■ EXERCISE BRIEF ■
Revise the records below by replacing "dial pattern" with "dial rule" wherever it occurs, and leave every other part of the records unchanged.

■ EXERCISE MATERIAL ■
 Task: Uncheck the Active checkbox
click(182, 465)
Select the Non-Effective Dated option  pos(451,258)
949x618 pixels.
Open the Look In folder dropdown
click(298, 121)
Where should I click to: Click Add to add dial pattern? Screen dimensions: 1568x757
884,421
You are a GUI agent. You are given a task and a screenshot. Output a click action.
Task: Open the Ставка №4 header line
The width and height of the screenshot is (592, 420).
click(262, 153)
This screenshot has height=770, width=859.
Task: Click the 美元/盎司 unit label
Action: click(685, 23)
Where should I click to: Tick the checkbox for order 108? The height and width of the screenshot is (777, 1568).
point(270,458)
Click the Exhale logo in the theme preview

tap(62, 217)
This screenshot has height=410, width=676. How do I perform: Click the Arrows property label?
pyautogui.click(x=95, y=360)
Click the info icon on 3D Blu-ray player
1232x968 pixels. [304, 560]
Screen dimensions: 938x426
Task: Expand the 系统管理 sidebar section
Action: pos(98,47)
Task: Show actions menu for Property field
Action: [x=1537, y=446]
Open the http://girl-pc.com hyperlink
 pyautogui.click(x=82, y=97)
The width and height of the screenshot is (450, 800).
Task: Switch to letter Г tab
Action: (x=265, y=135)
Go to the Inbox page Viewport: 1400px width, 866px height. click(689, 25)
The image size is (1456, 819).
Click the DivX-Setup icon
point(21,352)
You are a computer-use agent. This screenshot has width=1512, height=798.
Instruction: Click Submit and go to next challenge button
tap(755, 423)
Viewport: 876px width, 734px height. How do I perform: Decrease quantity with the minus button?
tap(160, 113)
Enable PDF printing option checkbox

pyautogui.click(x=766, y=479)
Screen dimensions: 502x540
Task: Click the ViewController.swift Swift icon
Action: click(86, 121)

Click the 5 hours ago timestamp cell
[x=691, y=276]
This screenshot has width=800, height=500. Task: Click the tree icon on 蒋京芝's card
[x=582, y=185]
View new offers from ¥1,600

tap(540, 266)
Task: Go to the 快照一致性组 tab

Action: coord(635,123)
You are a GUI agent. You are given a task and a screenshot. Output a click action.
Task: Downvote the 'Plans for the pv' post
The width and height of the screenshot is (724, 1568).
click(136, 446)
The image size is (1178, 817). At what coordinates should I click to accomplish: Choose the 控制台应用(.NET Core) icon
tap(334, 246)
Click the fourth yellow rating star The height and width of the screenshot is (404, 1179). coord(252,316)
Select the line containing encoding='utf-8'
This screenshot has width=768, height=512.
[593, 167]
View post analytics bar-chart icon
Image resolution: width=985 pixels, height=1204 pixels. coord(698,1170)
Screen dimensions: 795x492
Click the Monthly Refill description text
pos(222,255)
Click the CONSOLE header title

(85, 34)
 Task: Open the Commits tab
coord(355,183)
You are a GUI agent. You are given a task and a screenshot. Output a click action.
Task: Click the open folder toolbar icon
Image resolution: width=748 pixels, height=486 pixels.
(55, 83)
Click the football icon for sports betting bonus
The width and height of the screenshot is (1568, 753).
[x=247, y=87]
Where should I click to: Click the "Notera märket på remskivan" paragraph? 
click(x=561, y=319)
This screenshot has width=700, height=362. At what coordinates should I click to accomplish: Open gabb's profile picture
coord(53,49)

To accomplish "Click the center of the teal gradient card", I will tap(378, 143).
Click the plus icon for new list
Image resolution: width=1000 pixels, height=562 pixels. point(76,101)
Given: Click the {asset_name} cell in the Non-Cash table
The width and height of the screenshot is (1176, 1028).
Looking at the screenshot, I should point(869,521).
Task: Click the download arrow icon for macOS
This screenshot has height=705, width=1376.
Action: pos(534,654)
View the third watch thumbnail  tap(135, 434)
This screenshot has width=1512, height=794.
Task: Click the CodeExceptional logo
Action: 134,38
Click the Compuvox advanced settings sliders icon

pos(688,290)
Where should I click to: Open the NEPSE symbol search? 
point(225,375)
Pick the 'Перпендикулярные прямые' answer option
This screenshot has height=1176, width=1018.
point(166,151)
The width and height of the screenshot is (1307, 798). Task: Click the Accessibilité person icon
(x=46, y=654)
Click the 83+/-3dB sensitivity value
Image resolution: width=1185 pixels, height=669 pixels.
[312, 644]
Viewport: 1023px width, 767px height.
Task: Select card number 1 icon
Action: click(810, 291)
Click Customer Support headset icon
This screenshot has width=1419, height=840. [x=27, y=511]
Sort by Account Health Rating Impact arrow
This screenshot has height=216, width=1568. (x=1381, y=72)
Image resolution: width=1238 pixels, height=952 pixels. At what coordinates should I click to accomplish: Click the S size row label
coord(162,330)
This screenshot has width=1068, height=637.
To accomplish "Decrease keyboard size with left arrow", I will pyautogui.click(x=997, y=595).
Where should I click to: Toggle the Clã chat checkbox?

■ RESULT OF THIS TASK ■
 Task: Uncheck the Active checkbox
click(182, 465)
Select the Non-Effective Dated option  pos(451,258)
949x618 pixels.
Open the Look In folder dropdown
click(298, 121)
Where should I click to: Click Add to add dial rule? Screen dimensions: 1568x757
884,421
You are a GUI agent. You are given a task and a screenshot. Output a click action.
Task: Open the Ставка №4 header line
The width and height of the screenshot is (592, 420).
click(262, 153)
This screenshot has height=770, width=859.
Task: Click the 美元/盎司 unit label
Action: click(685, 23)
Where should I click to: Tick the checkbox for order 108? The height and width of the screenshot is (777, 1568).
point(270,458)
Click the Exhale logo in the theme preview

tap(62, 217)
This screenshot has height=410, width=676. How do I perform: Click the Arrows property label?
pyautogui.click(x=95, y=360)
Click the info icon on 3D Blu-ray player
1232x968 pixels. [304, 560]
Screen dimensions: 938x426
Task: Expand the 系统管理 sidebar section
Action: pos(98,47)
Task: Show actions menu for Property field
Action: [x=1537, y=446]
Open the http://girl-pc.com hyperlink
 pyautogui.click(x=82, y=97)
The width and height of the screenshot is (450, 800).
Task: Switch to letter Г tab
Action: (x=265, y=135)
Go to the Inbox page Viewport: 1400px width, 866px height. click(689, 25)
The image size is (1456, 819).
Click the DivX-Setup icon
point(21,352)
You are a computer-use agent. This screenshot has width=1512, height=798.
Instruction: Click Submit and go to next challenge button
tap(755, 423)
Viewport: 876px width, 734px height. How do I perform: Decrease quantity with the minus button?
tap(160, 113)
Enable PDF printing option checkbox

pyautogui.click(x=766, y=479)
Screen dimensions: 502x540
Task: Click the ViewController.swift Swift icon
Action: click(86, 121)

Click the 5 hours ago timestamp cell
[x=691, y=276]
This screenshot has width=800, height=500. Task: Click the tree icon on 蒋京芝's card
[x=582, y=185]
View new offers from ¥1,600

tap(540, 266)
Task: Go to the 快照一致性组 tab

Action: coord(635,123)
You are a GUI agent. You are given a task and a screenshot. Output a click action.
Task: Downvote the 'Plans for the pv' post
The width and height of the screenshot is (724, 1568).
click(136, 446)
The image size is (1178, 817). At what coordinates should I click to accomplish: Choose the 控制台应用(.NET Core) icon
tap(334, 246)
Click the fourth yellow rating star The height and width of the screenshot is (404, 1179). coord(252,316)
Select the line containing encoding='utf-8'
This screenshot has width=768, height=512.
[593, 167]
View post analytics bar-chart icon
Image resolution: width=985 pixels, height=1204 pixels. coord(698,1170)
Screen dimensions: 795x492
Click the Monthly Refill description text
pos(222,255)
Click the CONSOLE header title

(85, 34)
 Task: Open the Commits tab
coord(355,183)
You are a GUI agent. You are given a task and a screenshot. Output a click action.
Task: Click the open folder toolbar icon
Image resolution: width=748 pixels, height=486 pixels.
(55, 83)
Click the football icon for sports betting bonus
The width and height of the screenshot is (1568, 753).
[x=247, y=87]
Where should I click to: Click the "Notera märket på remskivan" paragraph? 
click(x=561, y=319)
This screenshot has width=700, height=362. At what coordinates should I click to accomplish: Open gabb's profile picture
coord(53,49)

To accomplish "Click the center of the teal gradient card", I will tap(378, 143).
Click the plus icon for new list
Image resolution: width=1000 pixels, height=562 pixels. point(76,101)
Given: Click the {asset_name} cell in the Non-Cash table
The width and height of the screenshot is (1176, 1028).
Looking at the screenshot, I should point(869,521).
Task: Click the download arrow icon for macOS
This screenshot has height=705, width=1376.
Action: pos(534,654)
View the third watch thumbnail  tap(135, 434)
This screenshot has width=1512, height=794.
Task: Click the CodeExceptional logo
Action: 134,38
Click the Compuvox advanced settings sliders icon

pos(688,290)
Where should I click to: Open the NEPSE symbol search? 
point(225,375)
Pick the 'Перпендикулярные прямые' answer option
This screenshot has height=1176, width=1018.
point(166,151)
The width and height of the screenshot is (1307, 798). Task: Click the Accessibilité person icon
(x=46, y=654)
Click the 83+/-3dB sensitivity value
Image resolution: width=1185 pixels, height=669 pixels.
[312, 644]
Viewport: 1023px width, 767px height.
Task: Select card number 1 icon
Action: click(810, 291)
Click Customer Support headset icon
This screenshot has width=1419, height=840. [x=27, y=511]
Sort by Account Health Rating Impact arrow
This screenshot has height=216, width=1568. (x=1381, y=72)
Image resolution: width=1238 pixels, height=952 pixels. At what coordinates should I click to accomplish: Click the S size row label
coord(162,330)
This screenshot has width=1068, height=637.
To accomplish "Decrease keyboard size with left arrow", I will pyautogui.click(x=997, y=595).
Where should I click to: Toggle the Clã chat checkbox?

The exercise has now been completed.